The main application of liquefaction is the production of liquid and solid carbon dioxide and liquid nitrogen. In cogeneration systems, using several small compressors instead of just one large compressor is possible to obtain thermal energy and drecrese the energy used in compression system.
Liquefaction produces bio-oil mainly where as pyrolysis produces mixture of bio-char, bio-oil and syn-gas. Considering energy balance between liquefaction, combustion and pyrolysis, liquefaction may be the low energy demanding.
GTI has the IH2 process which produces a viable liquid transportation fuel with minimal upgrading requirements. But your question is really asking for a comparison of apples and oranges. If you are not making the same products what does such a comparison mean. Does a combustion process satisfy the need for transportation fuels? If what I want is heat and power how does a pyrolysis process satisfy that energy demand?

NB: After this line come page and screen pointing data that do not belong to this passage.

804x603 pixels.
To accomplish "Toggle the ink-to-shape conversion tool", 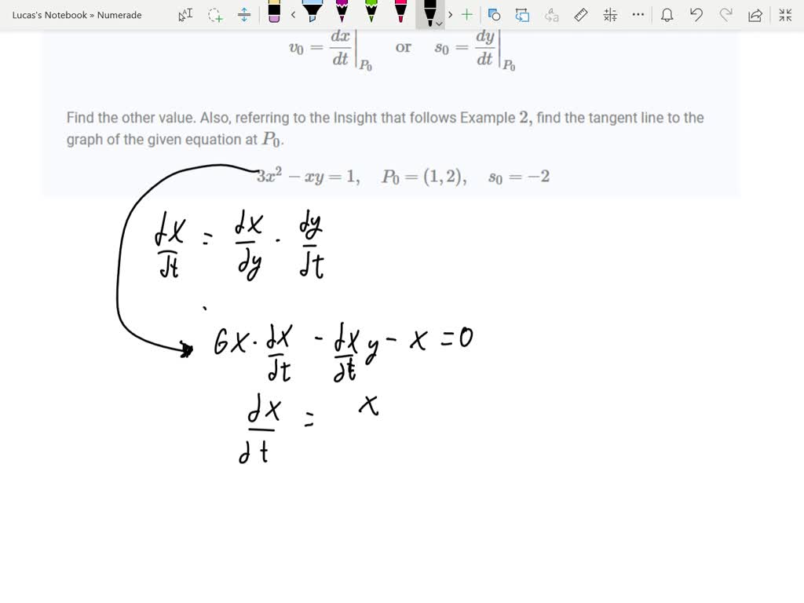I will pos(495,14).
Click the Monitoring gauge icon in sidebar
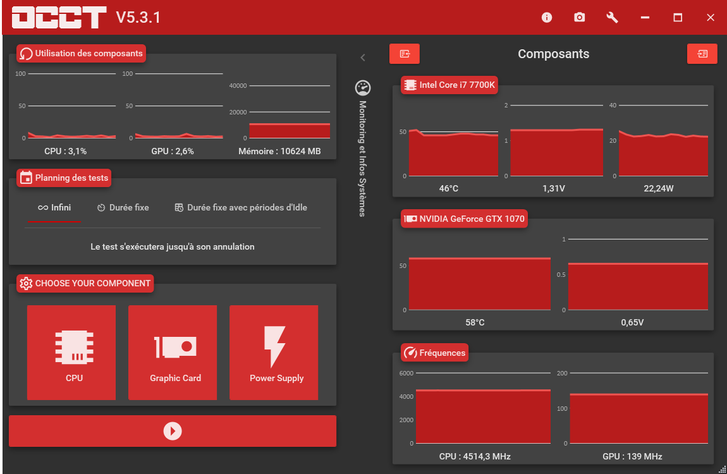The height and width of the screenshot is (474, 727). (x=362, y=88)
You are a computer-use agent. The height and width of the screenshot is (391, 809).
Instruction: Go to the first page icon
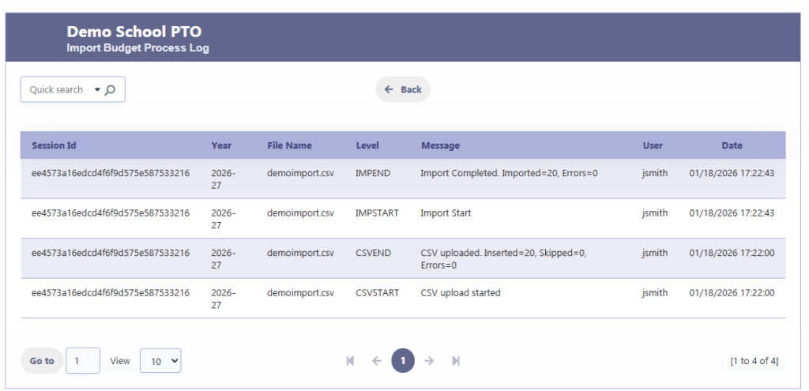(350, 361)
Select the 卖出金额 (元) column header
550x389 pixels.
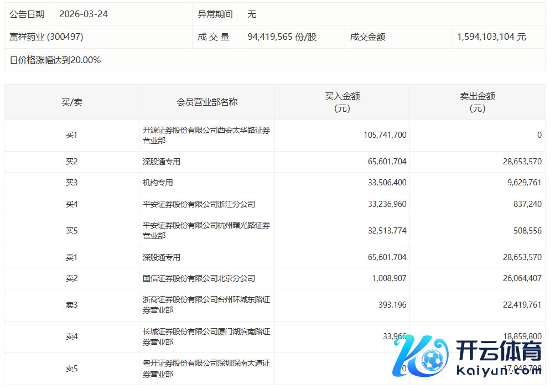click(477, 102)
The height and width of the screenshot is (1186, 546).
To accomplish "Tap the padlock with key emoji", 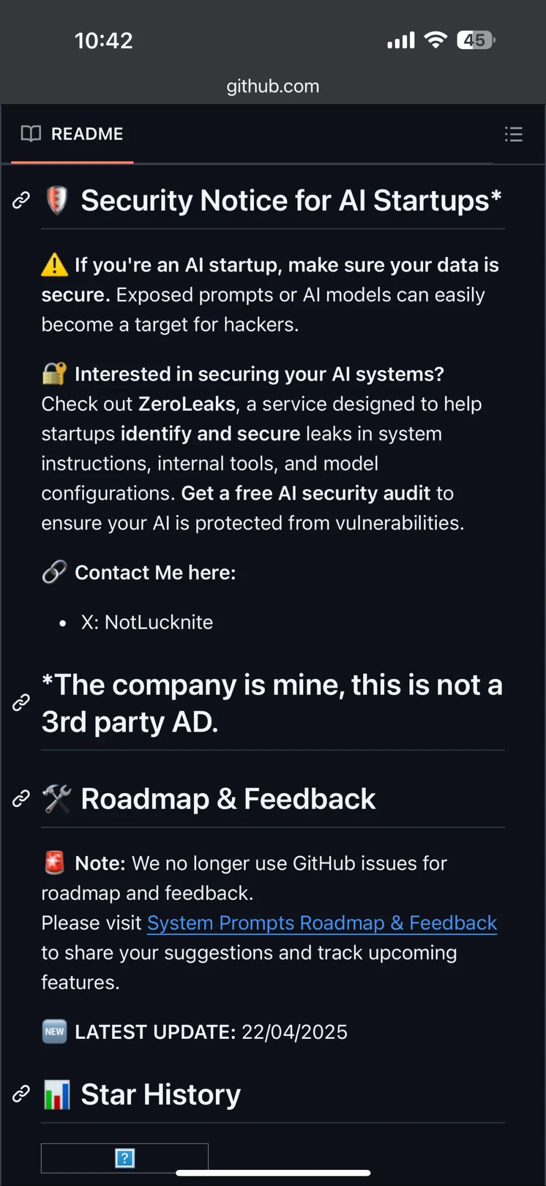I will coord(55,374).
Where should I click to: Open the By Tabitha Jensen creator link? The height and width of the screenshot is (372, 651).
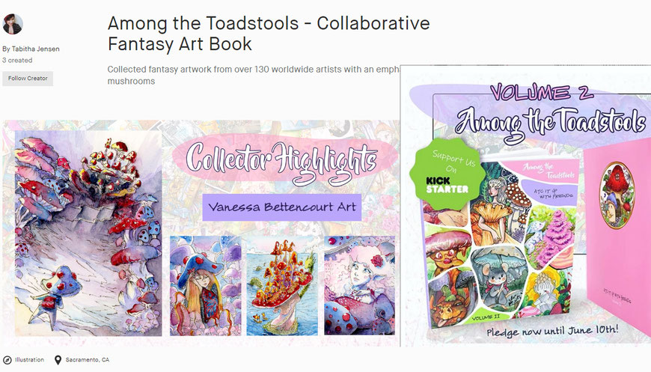coord(31,49)
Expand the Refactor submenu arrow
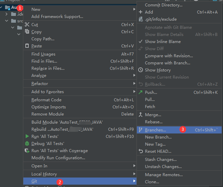The image size is (223, 187). [x=134, y=84]
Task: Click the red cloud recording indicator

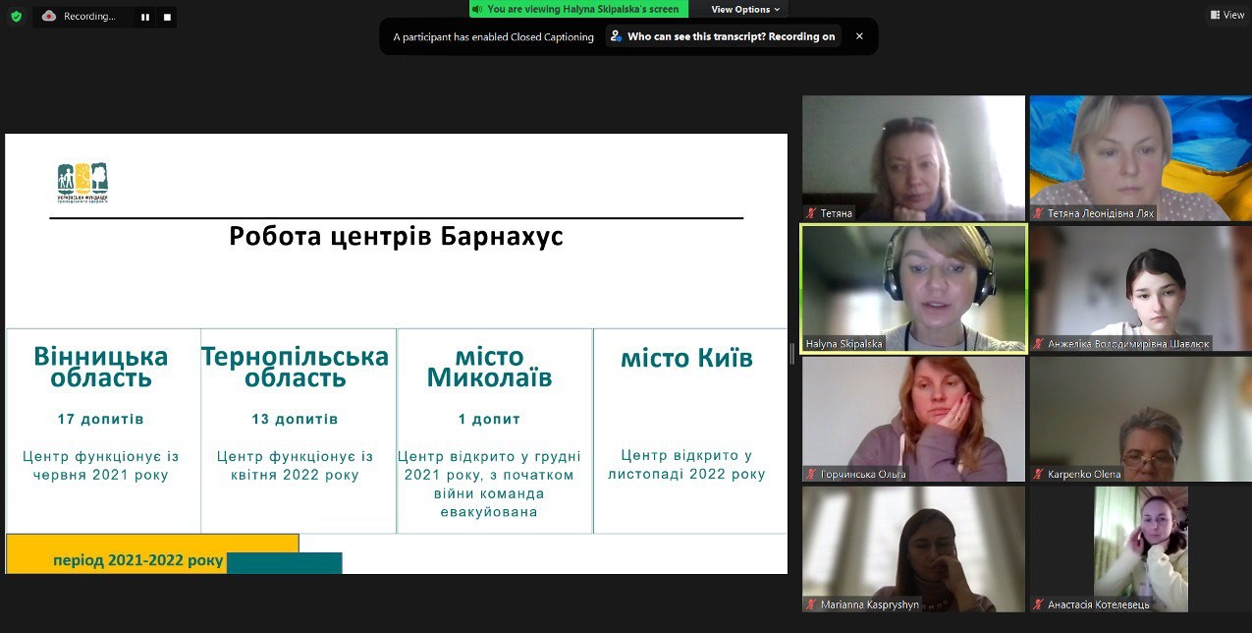Action: pyautogui.click(x=49, y=16)
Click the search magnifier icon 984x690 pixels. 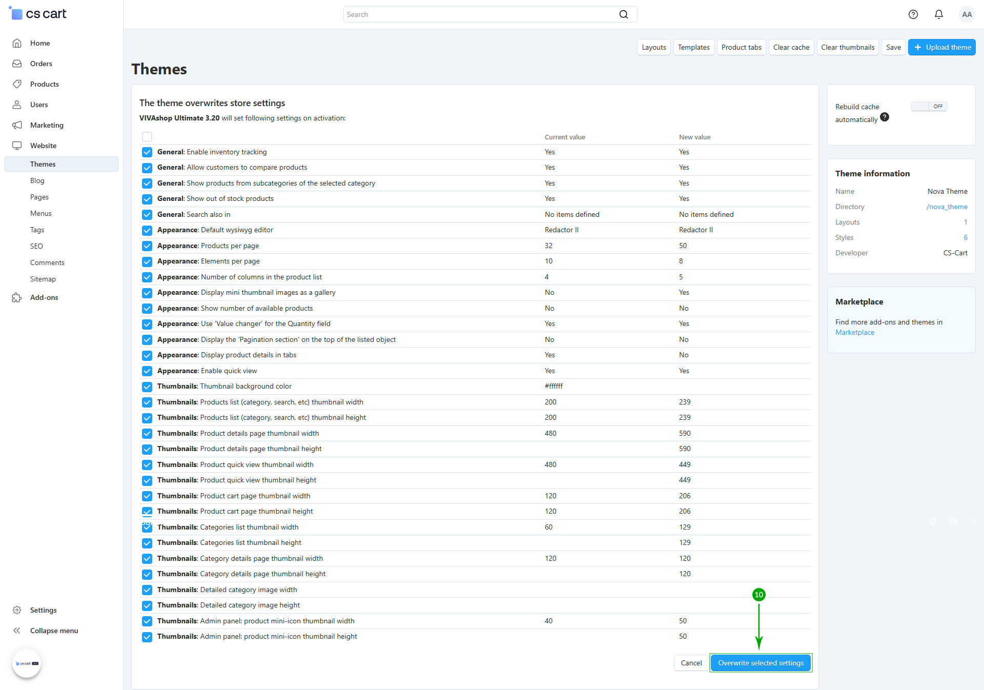pos(623,14)
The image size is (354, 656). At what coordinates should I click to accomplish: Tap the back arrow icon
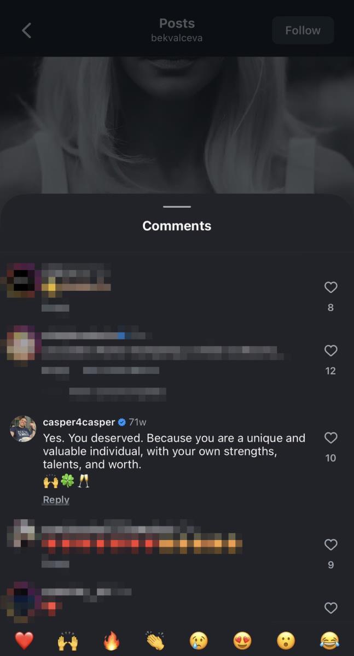click(x=26, y=31)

As I know to-day really there is only one operating system for such of waste tire liquefaction processing in China, being me informed on that also as much early in 2002-2003 in Russia. The process is concluded in tire dissolving with used oil, performing that at the pressure and temp as all of that is presented in the attached file. But I think the singularity of such system is a good evidence of not opportunities but complexities of that.